Industry Fights Push To Put VAs Under State Securities Regulators Oversight
By
Philadelphia
Insurers and producers are saying variable contracts are well-served with insurance departments overseeing regulation of these products. But as regulators at the summer meeting of the National Association of Insurance Commissioners here heard, there are others who say variable contract sales practices should come under the purview of state securities regulators.
Counted among that number are the North American Securities Administrators Association, the National Association of Securities Dealers, and the Consumer Federation of America, all in Washington; and the Financial Planning Association, Atlanta.
Those who favor keeping sales practices oversight in the camp of insurance regulators include the American Council of Life Insurers, Washington; and the National Association of Insurance and Financial Advisors, Falls Church, Va.
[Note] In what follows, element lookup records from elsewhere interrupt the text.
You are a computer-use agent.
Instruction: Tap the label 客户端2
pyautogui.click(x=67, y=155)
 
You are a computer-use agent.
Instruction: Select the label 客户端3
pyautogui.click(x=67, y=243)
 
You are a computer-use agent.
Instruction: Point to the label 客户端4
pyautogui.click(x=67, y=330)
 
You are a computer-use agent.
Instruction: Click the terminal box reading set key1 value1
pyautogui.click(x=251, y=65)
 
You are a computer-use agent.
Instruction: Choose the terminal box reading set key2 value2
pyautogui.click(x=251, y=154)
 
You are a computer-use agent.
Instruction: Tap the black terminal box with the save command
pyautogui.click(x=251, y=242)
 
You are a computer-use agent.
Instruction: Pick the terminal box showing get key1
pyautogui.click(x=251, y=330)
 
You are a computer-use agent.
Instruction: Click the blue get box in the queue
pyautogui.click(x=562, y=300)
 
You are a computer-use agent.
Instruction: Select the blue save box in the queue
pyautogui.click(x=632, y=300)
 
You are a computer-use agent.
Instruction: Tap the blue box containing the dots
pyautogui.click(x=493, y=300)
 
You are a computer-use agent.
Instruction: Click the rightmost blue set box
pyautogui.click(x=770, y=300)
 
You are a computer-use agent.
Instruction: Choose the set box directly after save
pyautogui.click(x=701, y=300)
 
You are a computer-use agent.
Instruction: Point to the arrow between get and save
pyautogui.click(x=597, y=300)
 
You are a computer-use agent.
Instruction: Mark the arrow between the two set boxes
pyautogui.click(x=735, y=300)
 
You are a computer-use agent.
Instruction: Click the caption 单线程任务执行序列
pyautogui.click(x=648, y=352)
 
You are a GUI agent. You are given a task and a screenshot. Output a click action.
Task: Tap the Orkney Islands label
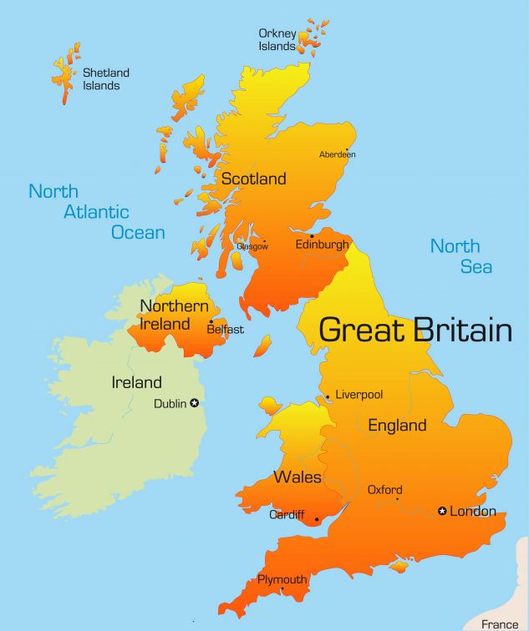277,40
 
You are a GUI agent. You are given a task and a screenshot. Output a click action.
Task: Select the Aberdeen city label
337,154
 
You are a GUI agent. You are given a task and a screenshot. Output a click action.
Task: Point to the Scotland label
253,179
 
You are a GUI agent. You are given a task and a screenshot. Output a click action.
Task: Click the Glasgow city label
252,246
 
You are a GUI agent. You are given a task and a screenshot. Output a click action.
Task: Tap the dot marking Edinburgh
312,235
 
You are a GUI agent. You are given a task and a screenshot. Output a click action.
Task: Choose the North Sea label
460,256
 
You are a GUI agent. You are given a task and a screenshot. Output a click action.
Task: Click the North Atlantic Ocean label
96,212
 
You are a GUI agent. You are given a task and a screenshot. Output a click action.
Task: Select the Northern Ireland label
174,315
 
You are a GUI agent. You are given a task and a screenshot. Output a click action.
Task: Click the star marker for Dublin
195,403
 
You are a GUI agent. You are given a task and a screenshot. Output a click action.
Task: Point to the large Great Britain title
415,330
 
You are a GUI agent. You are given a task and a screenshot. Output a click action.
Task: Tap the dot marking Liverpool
328,396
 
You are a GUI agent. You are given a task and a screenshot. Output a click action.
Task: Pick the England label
397,425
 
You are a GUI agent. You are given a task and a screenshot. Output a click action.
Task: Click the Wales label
298,477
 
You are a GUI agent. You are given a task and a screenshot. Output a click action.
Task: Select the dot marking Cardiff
317,520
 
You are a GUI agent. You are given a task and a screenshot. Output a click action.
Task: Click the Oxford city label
384,490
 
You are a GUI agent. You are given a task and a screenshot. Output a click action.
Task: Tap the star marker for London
443,511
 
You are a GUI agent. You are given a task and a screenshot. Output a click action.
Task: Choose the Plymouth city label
282,579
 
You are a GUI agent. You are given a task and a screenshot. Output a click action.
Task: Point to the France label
501,623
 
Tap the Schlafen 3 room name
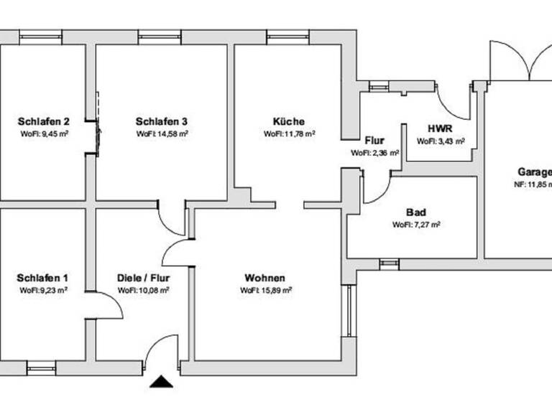pos(162,121)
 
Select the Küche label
pos(288,121)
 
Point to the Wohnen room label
pos(265,279)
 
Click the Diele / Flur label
pos(143,279)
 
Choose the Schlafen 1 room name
pos(43,279)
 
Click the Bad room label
pos(415,212)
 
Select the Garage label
pos(535,172)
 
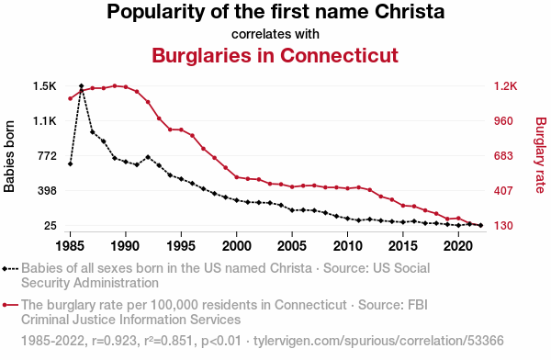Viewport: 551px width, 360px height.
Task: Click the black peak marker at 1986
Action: (82, 85)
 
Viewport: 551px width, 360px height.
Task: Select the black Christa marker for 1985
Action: (71, 163)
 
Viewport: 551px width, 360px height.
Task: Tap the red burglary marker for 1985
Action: (71, 98)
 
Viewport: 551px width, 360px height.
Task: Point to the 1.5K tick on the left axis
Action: (45, 86)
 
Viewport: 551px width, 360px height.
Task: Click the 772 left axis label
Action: (47, 156)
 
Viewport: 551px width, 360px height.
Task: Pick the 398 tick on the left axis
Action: (47, 190)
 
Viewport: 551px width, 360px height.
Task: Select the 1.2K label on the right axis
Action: (505, 86)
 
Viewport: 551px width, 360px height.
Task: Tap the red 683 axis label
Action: (503, 156)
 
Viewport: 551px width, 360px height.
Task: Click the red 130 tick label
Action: (503, 225)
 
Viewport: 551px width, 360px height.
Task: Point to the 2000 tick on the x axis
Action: (237, 246)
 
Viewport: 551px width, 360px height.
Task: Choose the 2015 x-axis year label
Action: (403, 246)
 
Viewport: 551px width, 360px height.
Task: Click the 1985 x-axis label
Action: (71, 246)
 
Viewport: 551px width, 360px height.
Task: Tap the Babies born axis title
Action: (9, 156)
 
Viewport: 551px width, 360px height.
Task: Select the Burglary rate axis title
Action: (541, 155)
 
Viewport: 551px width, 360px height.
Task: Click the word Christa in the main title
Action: (410, 12)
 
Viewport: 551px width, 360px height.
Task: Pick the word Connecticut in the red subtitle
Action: (339, 55)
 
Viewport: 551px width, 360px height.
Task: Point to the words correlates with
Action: (276, 34)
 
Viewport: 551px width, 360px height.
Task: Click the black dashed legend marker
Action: (10, 269)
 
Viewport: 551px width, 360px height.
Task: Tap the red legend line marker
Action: (10, 305)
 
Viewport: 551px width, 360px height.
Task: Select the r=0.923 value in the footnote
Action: (114, 341)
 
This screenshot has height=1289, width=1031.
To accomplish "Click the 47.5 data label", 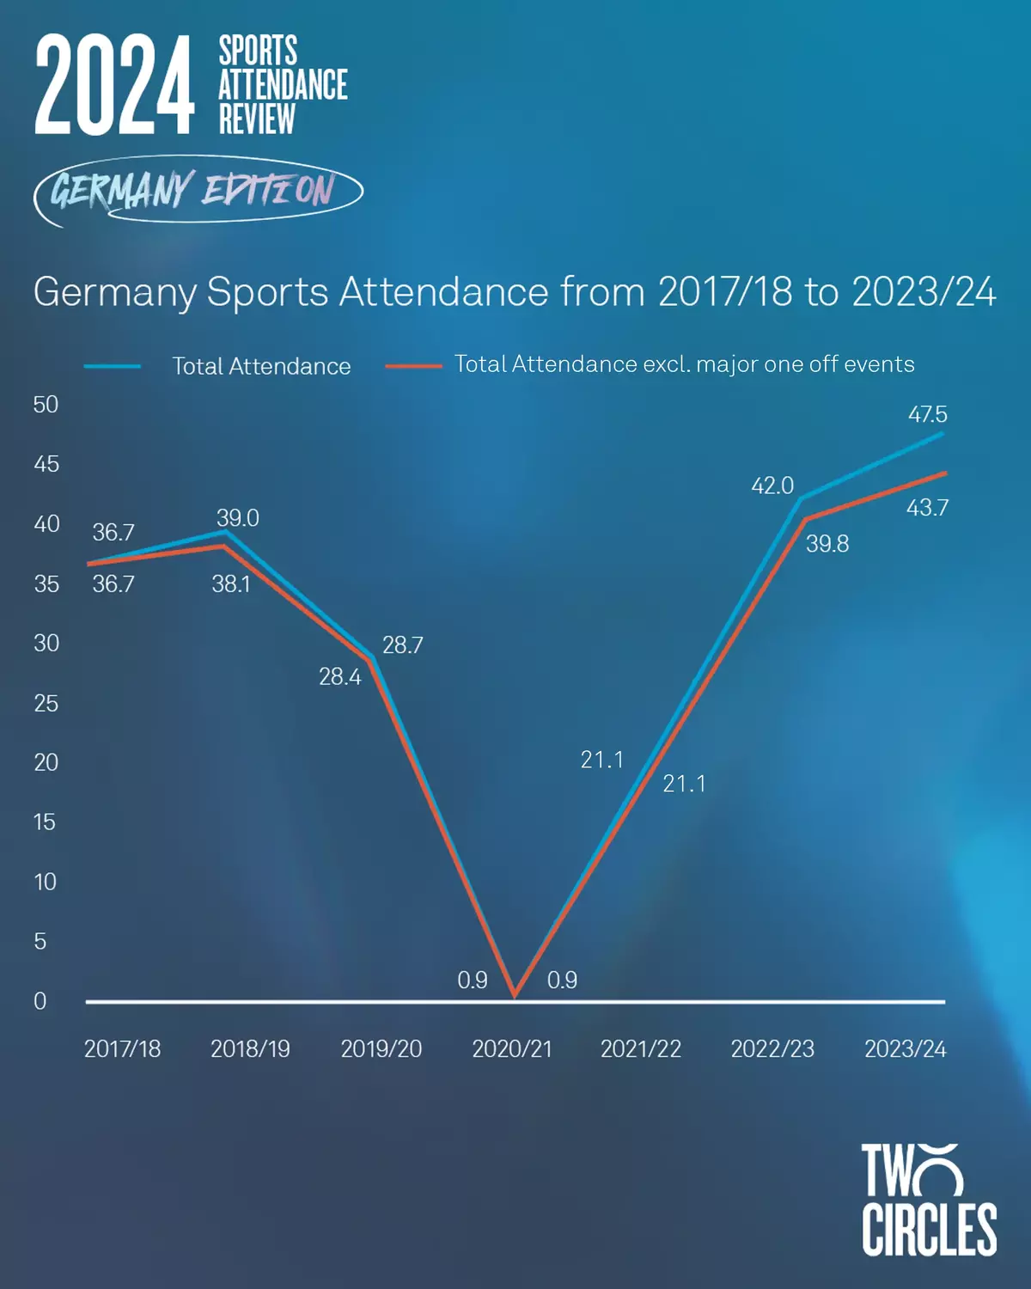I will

During the summer meeting, the ACLI asked the NAIC to write a letter in support of retaining authority for variable contracts with state insurance departments. A group called the National Conference of Commissioners on Uniform States Laws, Chicago, is set to vote on the issue with its new version of the Uniform Securities Act at the end of July.
Should the new version of the Act be adopted, state legislatures could then take the model and enact it in their states.
Despite ACLIs assertion that immediate NAIC action was needed, regulators said they were not familiar with the issue and would have to look at it before deciding on whether or not to weigh in.
Carl Wilkerson, ACLI chief counsel-securities and litigation, said, "It is incomprehensible that a body of state insurance regulators would stand by and allow them [securities regulators] to take exclusive state jurisdiction and not say anything about it."
Wilkerson said he understands that insurance regulators want to go through the proper procedures, but added, "someone is trying to eat their lunch."